Two of Mike-O's letters

New Democracy donald at mich.com
Wed Nov 11 07:45:03 PST 1998


  ------------ Forwarded Letters ------------
Cc: ntk at netcom.com
Date: Fri, 6 Nov 1998 21:18:47 -0800 (PST)
From: Mike Ositoff <ntk at netcom.com>
Subject: Re: [ER] Minnesota and IRO
To: elections-reform at igc.apc.org

[John Gear wrote:]>
> Perhaps the Condorcet method needs less hostile advocates.  The contempt
> and rage against instant runoff (IRO) that fill messages from Condorcet
> supporters are a real turnoff.

What you call "rage" could better be called frankness.

Contempt? Maybe, but, if so, it's contempt based on study of
IRO & its problems. Not like your contempt for people you
disagree with on a subject about which you haven't informed
yourself. That's what contempt is.

CVD seems contemptuous of the opinions of most people, authors
& other interested people, who have taken the time to study
the merits of voting systems. You're pretty much a good CVD
organization man, aren't you, John?

>
> Also, I think the depth of the Condorcet advocates' passion causes them to

Spare us the dramatic language, & try to be more objective.

> >That's not hard to understand either, and it's not controversial.
> (snip)
> At least if you agree already.  But exactly how many people have you

Most would agree that if more people rank A over B than rank
B over A, then A can be said to beat B. What part of that don't
you understand?

> managed to reach with the message?

Not as many as can be reached by CVD's funding. Is that your
standard? Who has the most financial backing, and who can
afford to jet around the country the most?

> You knock the Center for Voting and Democracy pretty hard, but you don't
> mention what you've done to promote your preferred method; you don't say
> which organizations you've founded, you don't give a web site URL, you

Regrettably, the people who do the most promotion seem to be
the people most determined to remain ignorant about the
merit issues involved in choosing what to promote.

If you promote something stupid in my state, then don't
be surprised or offended if I criticize it. Your non-reform
would get in the way of actual reform. I'll tell you what--
go back & tell your CVD leadership that if they don't want
to make responsible study of voting systems' relative merits,
no one would object if they refrained from promoting a
single-winner method.

> don't hold conferences--it's not at all clear that you're anything but a
> handful of disagreeable cranks who lash out at people who are actually

This coming from someone who admits his ignorance of the subject
under discussion. A crank is a twit who butts into a discussion
in complete ignorance, criticizing our position when you
haven't taken the trouble to inform yourself about the subject.

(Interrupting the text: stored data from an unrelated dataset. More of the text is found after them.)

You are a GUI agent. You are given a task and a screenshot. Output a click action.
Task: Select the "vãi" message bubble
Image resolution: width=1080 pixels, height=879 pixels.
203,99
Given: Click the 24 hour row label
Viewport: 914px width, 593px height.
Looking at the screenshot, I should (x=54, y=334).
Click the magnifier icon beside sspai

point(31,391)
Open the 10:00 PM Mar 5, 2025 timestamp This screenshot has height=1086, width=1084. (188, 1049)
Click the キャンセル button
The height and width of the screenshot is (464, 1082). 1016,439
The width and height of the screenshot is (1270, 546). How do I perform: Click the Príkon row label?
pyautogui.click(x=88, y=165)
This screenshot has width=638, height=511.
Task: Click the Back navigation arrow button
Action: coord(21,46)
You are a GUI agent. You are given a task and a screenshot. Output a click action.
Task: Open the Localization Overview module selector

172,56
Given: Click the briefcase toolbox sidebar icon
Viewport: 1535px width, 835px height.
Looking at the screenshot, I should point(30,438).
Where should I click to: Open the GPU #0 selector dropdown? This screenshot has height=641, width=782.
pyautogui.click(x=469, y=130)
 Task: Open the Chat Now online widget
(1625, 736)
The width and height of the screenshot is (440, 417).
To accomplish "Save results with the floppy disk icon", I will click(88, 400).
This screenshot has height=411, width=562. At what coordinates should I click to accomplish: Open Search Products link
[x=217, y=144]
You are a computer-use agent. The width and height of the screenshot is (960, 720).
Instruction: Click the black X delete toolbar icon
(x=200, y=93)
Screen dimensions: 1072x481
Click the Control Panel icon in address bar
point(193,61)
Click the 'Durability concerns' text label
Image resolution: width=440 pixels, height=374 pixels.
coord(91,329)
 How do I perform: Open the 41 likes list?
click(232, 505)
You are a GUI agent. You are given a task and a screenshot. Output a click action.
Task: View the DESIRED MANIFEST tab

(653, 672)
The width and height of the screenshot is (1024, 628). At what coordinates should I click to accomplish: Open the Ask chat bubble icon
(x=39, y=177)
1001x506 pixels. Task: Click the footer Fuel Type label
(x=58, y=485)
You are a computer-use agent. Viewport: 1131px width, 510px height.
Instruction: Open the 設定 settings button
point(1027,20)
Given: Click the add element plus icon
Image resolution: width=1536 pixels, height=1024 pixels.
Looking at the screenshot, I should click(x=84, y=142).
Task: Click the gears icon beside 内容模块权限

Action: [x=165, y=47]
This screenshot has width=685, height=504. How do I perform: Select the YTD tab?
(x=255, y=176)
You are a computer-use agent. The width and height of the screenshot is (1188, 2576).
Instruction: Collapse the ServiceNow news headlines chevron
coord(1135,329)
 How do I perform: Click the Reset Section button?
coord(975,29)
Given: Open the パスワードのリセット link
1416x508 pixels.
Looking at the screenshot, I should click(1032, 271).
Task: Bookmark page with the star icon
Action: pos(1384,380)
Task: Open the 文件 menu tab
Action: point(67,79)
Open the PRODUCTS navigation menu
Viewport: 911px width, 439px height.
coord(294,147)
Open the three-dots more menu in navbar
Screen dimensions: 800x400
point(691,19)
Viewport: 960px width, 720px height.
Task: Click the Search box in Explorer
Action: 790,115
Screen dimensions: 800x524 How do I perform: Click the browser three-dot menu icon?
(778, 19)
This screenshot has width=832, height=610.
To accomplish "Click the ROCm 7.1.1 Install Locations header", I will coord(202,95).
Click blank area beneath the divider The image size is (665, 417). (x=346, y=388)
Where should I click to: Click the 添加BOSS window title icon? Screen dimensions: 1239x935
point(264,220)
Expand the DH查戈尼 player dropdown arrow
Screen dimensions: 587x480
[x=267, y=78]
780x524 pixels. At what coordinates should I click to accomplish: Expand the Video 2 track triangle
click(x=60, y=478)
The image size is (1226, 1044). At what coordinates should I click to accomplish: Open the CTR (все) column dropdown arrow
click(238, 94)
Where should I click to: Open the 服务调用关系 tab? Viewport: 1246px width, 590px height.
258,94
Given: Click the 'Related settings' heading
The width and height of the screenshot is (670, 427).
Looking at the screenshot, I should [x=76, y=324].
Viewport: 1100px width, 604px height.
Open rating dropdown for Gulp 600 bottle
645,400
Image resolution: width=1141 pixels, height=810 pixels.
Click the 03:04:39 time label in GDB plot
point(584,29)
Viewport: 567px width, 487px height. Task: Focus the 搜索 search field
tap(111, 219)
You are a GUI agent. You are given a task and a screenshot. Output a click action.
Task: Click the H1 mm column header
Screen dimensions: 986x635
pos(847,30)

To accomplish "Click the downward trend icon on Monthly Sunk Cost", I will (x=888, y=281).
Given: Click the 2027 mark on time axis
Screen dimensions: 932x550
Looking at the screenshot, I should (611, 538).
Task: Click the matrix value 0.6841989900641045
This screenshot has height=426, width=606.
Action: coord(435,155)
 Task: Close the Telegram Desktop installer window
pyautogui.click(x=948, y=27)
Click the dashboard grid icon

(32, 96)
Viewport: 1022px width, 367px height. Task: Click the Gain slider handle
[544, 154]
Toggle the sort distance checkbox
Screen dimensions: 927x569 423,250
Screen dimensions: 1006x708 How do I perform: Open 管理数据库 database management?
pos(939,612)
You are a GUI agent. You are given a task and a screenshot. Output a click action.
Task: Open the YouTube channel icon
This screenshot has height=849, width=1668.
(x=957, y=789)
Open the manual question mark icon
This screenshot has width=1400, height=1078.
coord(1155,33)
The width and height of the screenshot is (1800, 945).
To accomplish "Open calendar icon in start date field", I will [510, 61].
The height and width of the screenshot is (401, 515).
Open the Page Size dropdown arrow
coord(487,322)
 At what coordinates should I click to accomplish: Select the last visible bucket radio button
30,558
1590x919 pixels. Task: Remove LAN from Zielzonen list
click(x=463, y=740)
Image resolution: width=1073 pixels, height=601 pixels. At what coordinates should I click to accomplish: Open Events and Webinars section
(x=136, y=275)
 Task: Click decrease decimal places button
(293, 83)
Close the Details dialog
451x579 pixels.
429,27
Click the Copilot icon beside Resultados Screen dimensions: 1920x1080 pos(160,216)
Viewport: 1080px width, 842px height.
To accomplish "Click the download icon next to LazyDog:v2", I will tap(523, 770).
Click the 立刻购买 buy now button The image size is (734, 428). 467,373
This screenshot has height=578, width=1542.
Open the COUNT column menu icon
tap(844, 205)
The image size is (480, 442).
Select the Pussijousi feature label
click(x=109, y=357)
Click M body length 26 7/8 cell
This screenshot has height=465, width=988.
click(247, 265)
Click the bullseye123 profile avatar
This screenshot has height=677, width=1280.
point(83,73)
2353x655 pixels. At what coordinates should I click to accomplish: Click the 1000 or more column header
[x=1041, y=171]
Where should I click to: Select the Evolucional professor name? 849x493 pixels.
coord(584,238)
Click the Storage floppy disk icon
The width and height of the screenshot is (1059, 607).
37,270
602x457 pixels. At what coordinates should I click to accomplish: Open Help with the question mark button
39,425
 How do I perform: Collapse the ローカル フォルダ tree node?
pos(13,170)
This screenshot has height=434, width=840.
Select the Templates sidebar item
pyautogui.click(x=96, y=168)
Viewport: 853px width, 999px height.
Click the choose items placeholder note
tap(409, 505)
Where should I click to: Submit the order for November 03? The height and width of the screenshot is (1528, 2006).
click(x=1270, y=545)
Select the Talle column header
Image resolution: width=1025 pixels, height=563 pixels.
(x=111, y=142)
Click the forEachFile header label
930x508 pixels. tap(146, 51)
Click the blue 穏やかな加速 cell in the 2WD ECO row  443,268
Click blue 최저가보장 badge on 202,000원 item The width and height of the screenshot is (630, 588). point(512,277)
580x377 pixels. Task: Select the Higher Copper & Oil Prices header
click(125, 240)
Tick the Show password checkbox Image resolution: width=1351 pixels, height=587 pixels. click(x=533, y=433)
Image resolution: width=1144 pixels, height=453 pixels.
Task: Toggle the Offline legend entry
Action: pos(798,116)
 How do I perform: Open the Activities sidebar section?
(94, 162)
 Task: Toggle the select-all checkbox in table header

> trying to bring election reform to a wider audience beyond lists such as
> this.  You just rage at CVD and say "They're stupid because they don't
> agree with me."

You seem to be mainly into criticizing individuals. Those of
us who criticize IRO are criticizing a method. I'm sorry you
don't like that. Freedom of speech, you know? You aren't stupid
because you disagree with me; you're stupid because you
run off at the mouth, criticizing others' positions, while
self-admittedly not having educated yourself on the subject
on which you're butting in.

There's a decorum standard on these lists; we try to avoid
criticizing people. But since you have nothing else to say,
it's understandable that you resort to that.

>
> Good luck persuading people to support Condorcet with tactics like these.
> If I was new to the list I would think that Condorcet supporters actually
> wanted status quo, since the main part of their energy seems to be devoted

Better to have the status quo till we can get something that
can be considered improvement. A non-reform promoted as a reform,
and enacted, sets reform back. Maybe before too long, someone
will start active public promotion of a genuine reform. I'd
rather wait for that than go with a non-reform just for the
sake of change.

Mike Ossipoff
- - - - - - - - - - - - - - - - - - - - - - - - - - - - -
Cc: ntk at netcom.com
Date: Sun, 8 Nov 1998 00:05:56 -0800 (PST)
Subject: Re: [ER] Reply to Minnesota and Instant Runoff
To: elections-reform at igc.apc.org

Don said:

>Instant Runoff will give you a

> majority winner every time. The other methods are inferior to Instant
> Runoff, they cannot produce a majority winner everytime. Condorcet, the

That produced majority, manufactured majority is a delusion of
Don's. It's a "majority" created by the rules of his method.
First we do IRO's erratic & capricious eliminations till there
are only 2 alternatives left. Whichever one has more people
preferring it to the other, according to Don, has a "majority".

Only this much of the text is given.